> **What is being asked**: With the records in front of you, set every one of them down exactly.

> **Data extract**:
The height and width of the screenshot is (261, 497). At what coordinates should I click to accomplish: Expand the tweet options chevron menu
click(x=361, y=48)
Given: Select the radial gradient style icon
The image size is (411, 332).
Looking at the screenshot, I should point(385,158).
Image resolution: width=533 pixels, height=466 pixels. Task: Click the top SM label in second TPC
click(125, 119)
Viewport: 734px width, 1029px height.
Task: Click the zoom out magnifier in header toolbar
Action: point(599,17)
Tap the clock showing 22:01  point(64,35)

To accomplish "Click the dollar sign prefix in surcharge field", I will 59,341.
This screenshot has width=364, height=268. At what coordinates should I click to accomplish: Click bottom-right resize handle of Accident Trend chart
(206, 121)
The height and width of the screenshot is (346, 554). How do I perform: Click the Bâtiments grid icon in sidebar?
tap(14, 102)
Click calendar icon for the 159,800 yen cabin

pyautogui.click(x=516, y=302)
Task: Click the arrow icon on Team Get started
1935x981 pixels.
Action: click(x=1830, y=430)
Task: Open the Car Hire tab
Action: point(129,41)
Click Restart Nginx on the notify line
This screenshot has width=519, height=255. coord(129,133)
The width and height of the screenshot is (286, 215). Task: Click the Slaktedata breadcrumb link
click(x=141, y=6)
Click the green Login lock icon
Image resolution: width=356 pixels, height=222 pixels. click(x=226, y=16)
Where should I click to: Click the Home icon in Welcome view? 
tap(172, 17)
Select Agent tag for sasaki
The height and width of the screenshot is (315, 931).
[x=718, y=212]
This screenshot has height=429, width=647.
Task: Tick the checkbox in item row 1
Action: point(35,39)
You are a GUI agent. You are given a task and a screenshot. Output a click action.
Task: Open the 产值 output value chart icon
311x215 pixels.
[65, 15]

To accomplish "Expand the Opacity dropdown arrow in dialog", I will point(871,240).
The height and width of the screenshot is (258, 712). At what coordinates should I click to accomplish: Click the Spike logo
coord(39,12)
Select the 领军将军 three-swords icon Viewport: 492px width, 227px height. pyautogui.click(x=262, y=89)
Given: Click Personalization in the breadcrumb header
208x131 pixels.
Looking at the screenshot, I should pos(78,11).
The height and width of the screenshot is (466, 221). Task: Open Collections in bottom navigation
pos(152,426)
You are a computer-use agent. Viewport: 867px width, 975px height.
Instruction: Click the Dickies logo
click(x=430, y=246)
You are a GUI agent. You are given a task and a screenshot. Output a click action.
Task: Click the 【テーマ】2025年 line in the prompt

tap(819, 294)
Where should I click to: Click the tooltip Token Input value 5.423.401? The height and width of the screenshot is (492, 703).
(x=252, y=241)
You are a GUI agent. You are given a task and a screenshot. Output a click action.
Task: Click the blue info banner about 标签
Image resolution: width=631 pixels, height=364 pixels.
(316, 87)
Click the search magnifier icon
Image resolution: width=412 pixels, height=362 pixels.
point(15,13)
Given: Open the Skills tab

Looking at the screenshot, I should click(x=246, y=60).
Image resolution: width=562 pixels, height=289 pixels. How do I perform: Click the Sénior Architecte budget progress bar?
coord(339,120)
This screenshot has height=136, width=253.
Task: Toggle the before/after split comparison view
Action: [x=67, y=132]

> **Expected answer**:
The height and width of the screenshot is (261, 497). At what coordinates should I click to accomplish: Expand the tweet options chevron menu
click(x=361, y=48)
Given: Select the radial gradient style icon
The image size is (411, 332).
Looking at the screenshot, I should point(385,158).
Image resolution: width=533 pixels, height=466 pixels. Task: Click the top SM label in second TPC
click(125, 119)
Viewport: 734px width, 1029px height.
Task: Click the zoom out magnifier in header toolbar
Action: point(599,17)
Tap the clock showing 22:01  point(64,35)

To accomplish "Click the dollar sign prefix in surcharge field", I will 59,341.
This screenshot has width=364, height=268. At what coordinates should I click to accomplish: Click bottom-right resize handle of Accident Trend chart
(206, 121)
The height and width of the screenshot is (346, 554). How do I perform: Click the Bâtiments grid icon in sidebar?
tap(14, 102)
Click calendar icon for the 159,800 yen cabin

pyautogui.click(x=516, y=302)
Task: Click the arrow icon on Team Get started
1935x981 pixels.
Action: click(x=1830, y=430)
Task: Open the Car Hire tab
Action: point(129,41)
Click Restart Nginx on the notify line
This screenshot has width=519, height=255. coord(129,133)
The width and height of the screenshot is (286, 215). Task: Click the Slaktedata breadcrumb link
click(x=141, y=6)
Click the green Login lock icon
Image resolution: width=356 pixels, height=222 pixels. click(x=226, y=16)
Where should I click to: Click the Home icon in Welcome view? 
tap(172, 17)
Select Agent tag for sasaki
The height and width of the screenshot is (315, 931).
[x=718, y=212]
This screenshot has height=429, width=647.
Task: Tick the checkbox in item row 1
Action: point(35,39)
You are a GUI agent. You are given a task and a screenshot. Output a click action.
Task: Open the 产值 output value chart icon
311x215 pixels.
[65, 15]

To accomplish "Expand the Opacity dropdown arrow in dialog", I will point(871,240).
The height and width of the screenshot is (258, 712). At what coordinates should I click to accomplish: Click the Spike logo
coord(39,12)
Select the 领军将军 three-swords icon Viewport: 492px width, 227px height. pyautogui.click(x=262, y=89)
Given: Click Personalization in the breadcrumb header
208x131 pixels.
Looking at the screenshot, I should pos(78,11).
The height and width of the screenshot is (466, 221). Task: Open Collections in bottom navigation
pos(152,426)
You are a computer-use agent. Viewport: 867px width, 975px height.
Instruction: Click the Dickies logo
click(x=430, y=246)
You are a GUI agent. You are given a task and a screenshot. Output a click action.
Task: Click the 【テーマ】2025年 line in the prompt

tap(819, 294)
Where should I click to: Click the tooltip Token Input value 5.423.401? The height and width of the screenshot is (492, 703).
(x=252, y=241)
You are a GUI agent. You are given a task and a screenshot. Output a click action.
Task: Click the blue info banner about 标签
Image resolution: width=631 pixels, height=364 pixels.
(316, 87)
Click the search magnifier icon
Image resolution: width=412 pixels, height=362 pixels.
point(15,13)
Given: Open the Skills tab

Looking at the screenshot, I should click(x=246, y=60).
Image resolution: width=562 pixels, height=289 pixels. How do I perform: Click the Sénior Architecte budget progress bar?
coord(339,120)
This screenshot has height=136, width=253.
Task: Toggle the before/after split comparison view
Action: [x=67, y=132]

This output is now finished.